At Old Man Eckert's
Categories:
SOME HAUNTED HOUSES
Scary Books:
Present At A Hanging
:
Philip Eckert lived for many years in an old, weather-stained wooden
house about three miles from the little town of Marion, in Vermont.
There must be quite a number of persons living who remember him, not
unkindly, I trust, and know something of the story that I am about
to tell.
"Old Man Eckert," as he was always called, was not of a sociable
disposition and lived alone. As he was never known to speak
f his
own affairs nobody thereabout knew anything of his past, nor of his
relatives if he had any. Without being particularly ungracious or
repellent in manner or speech, he managed somehow to be immune to
impertinent curiosity, yet exempt from the evil repute with which it
commonly revenges itself when baffled; so far as I know, Mr.

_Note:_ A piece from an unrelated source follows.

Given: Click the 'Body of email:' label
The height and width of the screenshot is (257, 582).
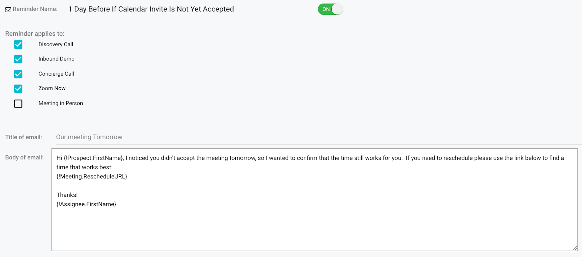Looking at the screenshot, I should [24, 157].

Eckert's renown as a reformed assassin or a retired pirate of the
Spanish Main had not reached any ear in Marion. He got his living
cultivating a small and not very fertile farm.
One day he disappeared and a prolonged search by his neighbors
failed to turn him up or throw any light upon his whereabouts or
whyabouts. Nothing indicated preparation to leave: all was as he
might have left it to go to the spring for a bucket of water. For a
few weeks little else was talked of in that region; then "old man
Eckert" became a village tale for the ear of the stranger. I do not
know what was done regarding his property--the correct legal thing,
doubtless. The house was standing, still vacant and conspicuously
unfit, when I last heard of it, some twenty years afterward.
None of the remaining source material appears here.